'Think Like a Man' allegedly censored in France: Too Black (40410)

Global Voices, an international community of bloggers, reported this week that the top box office movie “Think Like a Man” won’t open in French theaters “due to a lack of diversity.” The news was reported on by many French and American bloggers as well as on social networks, but nothing has been said by the French official press yet.

With the success of Tim Story’s romantic movie in the United States heard about overseas, some French people couldn’t wait to see it on the big screen.

Belinda Yem, a French student in Paris who spoke with the Amsterdam News, said she was “shocked” when she learned the news. “When I first saw the trailer…I couldn’t wait to see it on big screens, but unfortunately it seems that it won’t happen in France,” she said.

She added, “Some of the French news declared that the movie doesn’t reflect the whole society because the cast is not diverse. When Black people are presented as independent and successful people, it seems to be a serious problem. But when it comes to present us with all the usual types of stigmatization, it seems normal.”

On Wednesday, May 23, newsone.com reported that an executive inside Sony’s publicity department, who wished to remain anonymous, declared, “The movie was never planned for release in France.”

However, AmNews staff found out that the movie was initially scheduled to debut in France on May 30, but searching on French theaters’ websites shows no evidence of any future showings.

If this movie is cancelled, it won’t be the first time such a thing occurs in France. Cedric Ido is a rising French actor and director in France as well as in the United States and Africa. A few years ago, his talent was detected by Spike Lee and he was cast in “Miracle at St. Anna,” which gave tribute to African-American soldiers during World War II.

Ido told to the AmNews, “A few weeks before the opening in the theaters, the same story occurred and the movie couldn’t be shown.”

TF1, one of the leading TV channels in France and a powerful broadcasting system, bought the movie and was responsible for distributing it to theaters, but they didn’t.

“They blocked the movie, pretending that the scenario doesn’t correspond to what they thought it was when they decided to buy it,” explained Ido.

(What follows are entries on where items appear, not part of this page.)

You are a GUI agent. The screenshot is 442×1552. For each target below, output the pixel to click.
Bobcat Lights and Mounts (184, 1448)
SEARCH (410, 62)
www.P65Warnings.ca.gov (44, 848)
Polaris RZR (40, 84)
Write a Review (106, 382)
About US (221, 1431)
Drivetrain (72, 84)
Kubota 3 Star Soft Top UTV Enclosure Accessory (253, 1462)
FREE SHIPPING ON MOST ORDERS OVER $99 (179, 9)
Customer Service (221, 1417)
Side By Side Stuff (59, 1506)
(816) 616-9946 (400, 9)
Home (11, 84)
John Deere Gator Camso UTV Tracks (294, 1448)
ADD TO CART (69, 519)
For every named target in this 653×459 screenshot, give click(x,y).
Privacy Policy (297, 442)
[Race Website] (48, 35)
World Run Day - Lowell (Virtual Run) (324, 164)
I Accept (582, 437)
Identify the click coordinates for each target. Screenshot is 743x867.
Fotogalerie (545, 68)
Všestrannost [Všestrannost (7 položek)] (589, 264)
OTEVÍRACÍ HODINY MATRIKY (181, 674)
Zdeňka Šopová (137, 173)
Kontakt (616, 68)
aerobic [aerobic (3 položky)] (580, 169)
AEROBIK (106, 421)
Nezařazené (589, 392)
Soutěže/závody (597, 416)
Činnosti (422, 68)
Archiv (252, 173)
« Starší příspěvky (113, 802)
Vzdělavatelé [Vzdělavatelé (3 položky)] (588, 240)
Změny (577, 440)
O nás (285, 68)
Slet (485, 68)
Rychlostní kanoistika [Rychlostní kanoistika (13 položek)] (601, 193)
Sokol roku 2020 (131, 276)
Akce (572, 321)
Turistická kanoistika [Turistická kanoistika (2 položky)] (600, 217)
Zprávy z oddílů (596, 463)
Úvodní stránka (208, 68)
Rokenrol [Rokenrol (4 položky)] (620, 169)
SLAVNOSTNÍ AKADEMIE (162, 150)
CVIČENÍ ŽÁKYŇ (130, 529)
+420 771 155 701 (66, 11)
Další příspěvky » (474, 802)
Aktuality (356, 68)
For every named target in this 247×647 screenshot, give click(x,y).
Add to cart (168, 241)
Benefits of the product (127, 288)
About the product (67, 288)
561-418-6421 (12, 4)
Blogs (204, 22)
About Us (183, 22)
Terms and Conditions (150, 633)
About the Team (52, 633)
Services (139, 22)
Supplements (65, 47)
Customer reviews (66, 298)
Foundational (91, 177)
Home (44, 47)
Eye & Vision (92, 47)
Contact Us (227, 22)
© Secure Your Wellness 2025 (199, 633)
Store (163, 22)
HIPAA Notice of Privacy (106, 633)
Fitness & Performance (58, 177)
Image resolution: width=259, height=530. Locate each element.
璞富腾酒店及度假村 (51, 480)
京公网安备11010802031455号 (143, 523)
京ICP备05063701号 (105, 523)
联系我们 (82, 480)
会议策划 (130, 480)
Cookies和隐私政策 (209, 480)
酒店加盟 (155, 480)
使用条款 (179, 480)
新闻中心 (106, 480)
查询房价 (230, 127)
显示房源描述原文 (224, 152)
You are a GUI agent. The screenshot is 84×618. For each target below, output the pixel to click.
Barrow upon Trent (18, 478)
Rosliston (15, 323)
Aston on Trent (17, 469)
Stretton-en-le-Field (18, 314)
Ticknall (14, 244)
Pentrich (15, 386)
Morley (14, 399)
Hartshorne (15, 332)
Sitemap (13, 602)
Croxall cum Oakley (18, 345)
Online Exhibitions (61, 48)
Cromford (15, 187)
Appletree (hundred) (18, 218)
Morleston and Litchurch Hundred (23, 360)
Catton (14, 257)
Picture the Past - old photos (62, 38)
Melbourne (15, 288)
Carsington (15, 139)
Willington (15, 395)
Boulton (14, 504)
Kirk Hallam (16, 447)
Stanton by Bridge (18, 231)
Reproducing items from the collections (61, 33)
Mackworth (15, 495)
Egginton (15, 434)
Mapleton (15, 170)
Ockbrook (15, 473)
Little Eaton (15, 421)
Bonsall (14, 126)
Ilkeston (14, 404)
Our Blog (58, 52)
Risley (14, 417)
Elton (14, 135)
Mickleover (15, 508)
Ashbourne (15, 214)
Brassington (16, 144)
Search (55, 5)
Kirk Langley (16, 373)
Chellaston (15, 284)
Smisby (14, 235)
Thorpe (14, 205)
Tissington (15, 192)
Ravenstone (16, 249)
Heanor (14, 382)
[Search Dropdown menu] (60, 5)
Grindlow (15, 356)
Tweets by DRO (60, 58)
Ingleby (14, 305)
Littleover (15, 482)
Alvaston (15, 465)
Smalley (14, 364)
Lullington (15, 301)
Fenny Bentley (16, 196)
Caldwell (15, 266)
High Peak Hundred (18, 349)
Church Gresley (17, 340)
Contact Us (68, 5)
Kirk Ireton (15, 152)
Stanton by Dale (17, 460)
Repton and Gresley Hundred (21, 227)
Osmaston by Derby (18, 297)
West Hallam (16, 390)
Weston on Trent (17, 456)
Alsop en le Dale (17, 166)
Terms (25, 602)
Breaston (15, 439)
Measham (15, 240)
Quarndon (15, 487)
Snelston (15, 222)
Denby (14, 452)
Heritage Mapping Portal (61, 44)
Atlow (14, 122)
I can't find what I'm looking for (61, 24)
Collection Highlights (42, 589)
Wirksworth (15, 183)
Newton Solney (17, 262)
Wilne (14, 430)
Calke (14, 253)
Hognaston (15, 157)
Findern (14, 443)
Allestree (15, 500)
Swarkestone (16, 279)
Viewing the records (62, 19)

After a long trial, TF1 was ordered to give back $32 million to Lee and the American organization that sponsored his movie.

“On TV, cinema or in media in general, the representation of Black people…is hedged. It doesn’t reflect what the society is really. They want us to identify ourselves with the models that they impose on us. That’s why we can sometimes think that we don’t exist,” declared the young actor.

He also added that as an artist, this could make his task harder because he has no reference in a country that he considers his. “Due to this problem of identification, we don’t have any references and are compelled to find our inspirations abroad. That is why most of Black people are likely to imagine their future overseas.”

A few months earlier, Omar Sy became among the very few French Black actors to win at the Cesars with the movie “Intouchables,” which will be in theaters this week in the United States. Said Ido, “This is a step forward,” even though Sy wasn’t the first French Black actor to win a Cesar–there was Isaach de Bankole in 1987. “The problem of representation shouldn’t be drowned.”